The impossible thing is that you can’t discuss the real issue here because that would involve admitting that it actually has nothing to do with veganism and everything to do with you growing as people in different directions and not knowing what that means for the future of your friendship. Friendships are built on shared experiences, shared values, understanding and loyalty. Some will weather many a storm and some will sink. Perhaps only time will really tell but in the meantime there are several things we can do to try and maintain as strong a foothold as possible:
– Reassure these friends that you are still the same person – you just make slightly different choices when it comes to what you consume now.
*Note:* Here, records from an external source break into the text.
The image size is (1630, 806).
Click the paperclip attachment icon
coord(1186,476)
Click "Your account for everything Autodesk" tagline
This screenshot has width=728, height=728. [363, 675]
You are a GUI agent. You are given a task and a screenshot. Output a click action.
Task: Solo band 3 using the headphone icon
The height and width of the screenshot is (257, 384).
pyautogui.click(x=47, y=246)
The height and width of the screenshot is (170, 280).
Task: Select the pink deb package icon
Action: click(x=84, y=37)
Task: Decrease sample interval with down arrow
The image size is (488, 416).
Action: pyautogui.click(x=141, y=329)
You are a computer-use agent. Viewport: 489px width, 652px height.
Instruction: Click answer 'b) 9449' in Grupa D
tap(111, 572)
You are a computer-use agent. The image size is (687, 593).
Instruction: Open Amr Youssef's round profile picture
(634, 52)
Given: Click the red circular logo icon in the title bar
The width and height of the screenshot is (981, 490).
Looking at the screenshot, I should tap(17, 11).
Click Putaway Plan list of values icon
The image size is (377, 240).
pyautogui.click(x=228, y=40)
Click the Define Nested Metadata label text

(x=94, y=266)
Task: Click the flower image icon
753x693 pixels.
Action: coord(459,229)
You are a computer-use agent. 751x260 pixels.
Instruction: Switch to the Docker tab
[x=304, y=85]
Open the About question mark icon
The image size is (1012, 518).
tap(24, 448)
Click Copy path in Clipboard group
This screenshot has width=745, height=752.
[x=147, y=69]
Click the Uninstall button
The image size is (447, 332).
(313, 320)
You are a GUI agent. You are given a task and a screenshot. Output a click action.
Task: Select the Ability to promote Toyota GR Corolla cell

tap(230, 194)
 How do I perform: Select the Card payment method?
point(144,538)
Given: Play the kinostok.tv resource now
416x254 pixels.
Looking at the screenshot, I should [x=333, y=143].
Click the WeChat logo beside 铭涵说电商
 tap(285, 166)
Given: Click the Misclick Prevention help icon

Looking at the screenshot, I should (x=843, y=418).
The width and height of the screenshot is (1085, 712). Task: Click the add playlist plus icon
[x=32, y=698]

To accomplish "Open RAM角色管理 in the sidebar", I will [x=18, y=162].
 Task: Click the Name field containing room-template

– Reassure these friends that you really are not judging them. These are your choices and yours alone and you only arrived at these choices after carrying out a huge amount of research and finding out things that you’d never even suspected. So why would anyone else feel the same way you did if they hadn’t read/seen/learned what you have? You certainly don’t expect anyone else to change over night just because you have. Remind them that you ate exactly what they are eating very happily for 30 odd years (or whatever it was!) so you are in no place to cast judgement on anyone else.
– If they do ask questions, show that you appreciate their curiosity and try to engage with them and answer without being patronising, dismissive or emotional. Keep it light and if it looks like it’s getting heavy, suggest that you ping them some links to documentaries, books, websites etc that will explain it far better than you can!
– Remember that this is their issue and not yours. Their anger at your decision to be vegan has nothing to do with the reasons why you’ve decided to be a vegan and everything to do with their struggle to accept that it is nothing personal – it is not an indictment of your friendship or a judgement on them as a person. Hopefully once they see that you still value their opinion, respect their views and cherish their friendship, they will be able to accept your choices without feeling threatened or judged by them.
– Give it time. The first few times you hang out together are always the hardest. Once your friends can see that this isn’t a passing fad or some pretentious thing you like the look of but don’t really understand, they will slowly begin to accept it whether they agree with it or not. The trick is not to let it derail your friendship in the interim!